There are some signs starting to show, albeit very weak, that there could be late shower and even a thunderstorm in the west on Tuesday. Will be keeping an eye on that.
Wednesday to me only looks like favouring the eastern half of Victoria for thunderstorms in my opinion, where the better moisture is and where the trough is expected to move during the afternoon. For much of the western and the central district, the system moves through at the wrong time, and is only likely to produce scattered showers.
The weekend is looking more interesting, with showers and isolated thunderstorms developing in the west later Friday. However I still think scattered showers at best for the remainder of Victoria on Saturday in a deep southwesterly fetch. Cooler temperatures, but nothing we have not seen before in December. The weekend is looking like a more traditional front as Andrew mentions. Don't really think at this stage we will see big falls.
Still watching the Christmas period ... looking very interesting.

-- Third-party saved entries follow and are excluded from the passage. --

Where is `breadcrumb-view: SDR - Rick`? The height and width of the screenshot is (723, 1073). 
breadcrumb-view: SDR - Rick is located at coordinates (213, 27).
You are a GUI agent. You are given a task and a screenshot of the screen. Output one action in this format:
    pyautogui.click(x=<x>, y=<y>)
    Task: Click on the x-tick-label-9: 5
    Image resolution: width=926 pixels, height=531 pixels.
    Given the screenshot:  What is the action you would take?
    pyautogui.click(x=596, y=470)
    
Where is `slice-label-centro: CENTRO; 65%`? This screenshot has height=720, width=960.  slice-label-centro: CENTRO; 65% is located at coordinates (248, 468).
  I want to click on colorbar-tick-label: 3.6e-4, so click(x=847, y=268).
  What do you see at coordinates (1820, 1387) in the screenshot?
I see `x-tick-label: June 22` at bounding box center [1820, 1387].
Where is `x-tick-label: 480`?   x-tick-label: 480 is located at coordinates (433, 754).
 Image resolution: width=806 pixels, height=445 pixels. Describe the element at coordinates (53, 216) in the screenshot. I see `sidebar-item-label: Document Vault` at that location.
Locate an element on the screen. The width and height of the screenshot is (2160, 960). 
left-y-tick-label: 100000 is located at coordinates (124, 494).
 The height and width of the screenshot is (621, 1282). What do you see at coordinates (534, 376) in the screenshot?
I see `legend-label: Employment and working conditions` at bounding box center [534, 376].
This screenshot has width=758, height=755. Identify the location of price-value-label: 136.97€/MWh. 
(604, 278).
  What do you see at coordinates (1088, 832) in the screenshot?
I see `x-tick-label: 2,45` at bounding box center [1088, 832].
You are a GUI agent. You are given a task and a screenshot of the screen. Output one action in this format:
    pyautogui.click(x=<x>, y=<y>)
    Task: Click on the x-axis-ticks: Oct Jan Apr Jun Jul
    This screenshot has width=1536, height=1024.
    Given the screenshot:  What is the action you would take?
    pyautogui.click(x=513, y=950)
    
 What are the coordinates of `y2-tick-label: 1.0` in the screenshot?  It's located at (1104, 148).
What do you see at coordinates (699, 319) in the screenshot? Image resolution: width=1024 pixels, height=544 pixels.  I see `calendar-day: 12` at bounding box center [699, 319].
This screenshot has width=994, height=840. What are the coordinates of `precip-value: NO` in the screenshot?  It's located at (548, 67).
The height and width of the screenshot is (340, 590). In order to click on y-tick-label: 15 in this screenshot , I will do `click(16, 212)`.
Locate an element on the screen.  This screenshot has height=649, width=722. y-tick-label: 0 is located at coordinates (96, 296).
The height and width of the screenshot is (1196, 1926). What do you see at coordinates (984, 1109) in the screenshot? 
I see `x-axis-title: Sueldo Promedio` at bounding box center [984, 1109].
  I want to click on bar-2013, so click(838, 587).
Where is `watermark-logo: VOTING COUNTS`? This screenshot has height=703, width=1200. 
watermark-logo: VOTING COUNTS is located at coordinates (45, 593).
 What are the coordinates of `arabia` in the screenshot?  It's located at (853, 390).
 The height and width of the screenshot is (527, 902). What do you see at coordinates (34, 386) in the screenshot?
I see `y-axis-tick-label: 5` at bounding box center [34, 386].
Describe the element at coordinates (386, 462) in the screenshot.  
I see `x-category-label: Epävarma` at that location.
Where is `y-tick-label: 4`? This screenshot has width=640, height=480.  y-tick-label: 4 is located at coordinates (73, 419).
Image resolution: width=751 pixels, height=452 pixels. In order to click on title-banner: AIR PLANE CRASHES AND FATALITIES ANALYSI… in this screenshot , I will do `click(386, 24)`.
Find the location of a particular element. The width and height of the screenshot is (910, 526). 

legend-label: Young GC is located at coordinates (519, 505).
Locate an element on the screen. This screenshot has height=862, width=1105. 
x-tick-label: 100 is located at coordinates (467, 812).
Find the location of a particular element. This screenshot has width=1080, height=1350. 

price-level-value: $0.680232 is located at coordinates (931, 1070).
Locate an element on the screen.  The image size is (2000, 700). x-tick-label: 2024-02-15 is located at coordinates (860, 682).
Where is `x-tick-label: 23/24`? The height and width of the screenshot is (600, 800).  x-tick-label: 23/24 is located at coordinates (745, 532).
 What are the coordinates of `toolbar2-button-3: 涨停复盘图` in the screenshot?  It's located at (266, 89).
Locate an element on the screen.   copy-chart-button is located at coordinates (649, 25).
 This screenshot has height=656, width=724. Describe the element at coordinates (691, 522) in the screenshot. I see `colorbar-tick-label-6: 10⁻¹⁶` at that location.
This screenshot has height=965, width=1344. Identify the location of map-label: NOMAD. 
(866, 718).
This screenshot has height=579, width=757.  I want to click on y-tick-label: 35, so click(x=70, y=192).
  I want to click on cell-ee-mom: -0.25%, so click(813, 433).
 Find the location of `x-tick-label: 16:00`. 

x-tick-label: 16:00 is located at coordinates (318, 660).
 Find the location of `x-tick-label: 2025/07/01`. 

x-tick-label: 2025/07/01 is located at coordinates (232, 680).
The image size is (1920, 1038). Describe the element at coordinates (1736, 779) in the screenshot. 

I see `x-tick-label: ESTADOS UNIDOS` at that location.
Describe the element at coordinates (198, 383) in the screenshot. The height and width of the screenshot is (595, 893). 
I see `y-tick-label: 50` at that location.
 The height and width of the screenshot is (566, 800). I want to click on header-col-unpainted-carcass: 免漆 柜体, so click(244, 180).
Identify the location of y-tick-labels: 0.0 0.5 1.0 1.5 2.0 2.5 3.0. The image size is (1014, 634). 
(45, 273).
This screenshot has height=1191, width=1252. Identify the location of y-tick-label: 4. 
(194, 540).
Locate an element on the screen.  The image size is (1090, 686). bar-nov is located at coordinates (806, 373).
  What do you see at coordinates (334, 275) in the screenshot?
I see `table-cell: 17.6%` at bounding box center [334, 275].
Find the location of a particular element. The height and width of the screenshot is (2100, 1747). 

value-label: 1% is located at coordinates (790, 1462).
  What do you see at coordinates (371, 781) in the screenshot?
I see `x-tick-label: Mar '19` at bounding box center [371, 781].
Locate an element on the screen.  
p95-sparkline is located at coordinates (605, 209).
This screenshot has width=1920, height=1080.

Jake - Senior AWF Forecaster
Feel free to send me a private message if you have any questions.
We had a similar cold outbreak around the same time last year. Most likely some very nice cold air instability. Eastern burbs, especially the dandenongs, should do well on the weekend.
Just had a look at Norwegian. Has 0.5mm for us on Wednesday but 40mm for us in the next week, most of that falling on Sunday and Monday. Is this a model that is accurate? It always seems to under forecast the rain up here for us. Admittedly I'm new to all of this and don't often look at it's forecasts this far out but it happened to catch my eye.